Homemade Rotisserie Doner Kebab Meat
Ingredients
- 2 lbs lamb or beef mince preferably 15% fat (See Note 1)
- 7 oz streaky bacon roughly diced (See Note 2)
- 1 Onion diced
- 2 cloves Garlic roughly chopped
- 1 tablespoon vegetable oil or olive oil for frying
- 1 teaspoon Dried oregano
- 2 teaspoons Ground cumin
- 2 teaspoons Ground Coriander
- 1/2 teaspoon Cinnamon
- 3 teaspoons Kosher Salt (See Note 3)
- 1 teaspoon Black pepper
- 8 flatbreads Lebanese bread authentic
- 1 iceberg lettuce finely shredded
- 6 Tomatoes halved and sliced
- 2 red onions finely sliced
- Hummus optional
- Yogurt Sauce optional (See Note 8)
- Tabbouleh optional
- Shredded cheese optional
- Sriracha
Instructions
- MARINATE MEAT:
- Mix beef or lamb with all the Spices - mix well using your hands.
- Cover and refrigerate 2 hours minimum, or up to 24 hours.
- PREPARATION:
- Preheat oven to 170°C/ 325°F (150°C fan).
- Line baking pan with foil.
- Check to ensure skewers are long enough to prop on the sides of the pan. (Note 5)
- PUREE MEAT:
- Place onion, bacon and garlic in a 8 cup/2L+ food processor. Blitz until it becomes a paste (video at 29 sec),~30 sec on high, scraping down sides as you go.
- Add meat and blitz on low until it becomes a paste (video at 42 sec), scraping down sides (~1 min for powerful food processors, 2 min for less powerful). (Note 4)
- SHAPE DONER KEBAB MEAT:
- Turn meat out onto work surface.
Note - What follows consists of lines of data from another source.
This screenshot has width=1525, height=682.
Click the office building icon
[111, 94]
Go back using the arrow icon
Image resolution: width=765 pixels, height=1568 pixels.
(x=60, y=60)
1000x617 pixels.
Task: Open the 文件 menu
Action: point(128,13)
Wet hands with water, then shape into an even block 20cm/8“ long.
- Place 2 x 60cm / 2 feet long pieces of foil overlapping each other by 1/3. (Note 6)
- Place meat on the end of the foil, then roll it up, tightly wrapping it in the foil.
- Twist the ends firmly to form a log 25cm/10“ long, then snip off excess foil. Roll into even log.
- Thread skewers through the log.
- Place log elevated in pan by propping skewers on the edge of the pan. (Note 7)
- COOKING:
- Cook for 1 1/2 hours, turning once after 1 hour, until the log reaches 70°C/160°F (up to 80°C/175°F is fine). The log is cooked at this point. (Note 9)
- Remove foil from log but leave skewers in place.
- Increase oven heat to 250°C/480°F, or as high as your oven can go if it can’t reach this.
- Bake for 10 to 15 minutes, rotating once, until browned all over.
- SHAVING / PAN FRYING (KEBAB SHOP STYLE!):
- Remove skewers then stand the meat upright.
- Shave meat thinly - carve as much as you intend to use.
- Heat oil in a skillet over medium high heat. Cook shaved meat lightly coloured but still “floppy” (not crisped). Use immediately for Doner Kebabs!
- DONER KEBABS:
- Smear hummus on warmed flatbread. Top with lettuce, tomato, and onion.
- Pile on Doner Kebab Meat. Drizzle with sauce(s) of choice.
- Roll up tightly, wrap in foil if desired (to hold together). Grab and devour!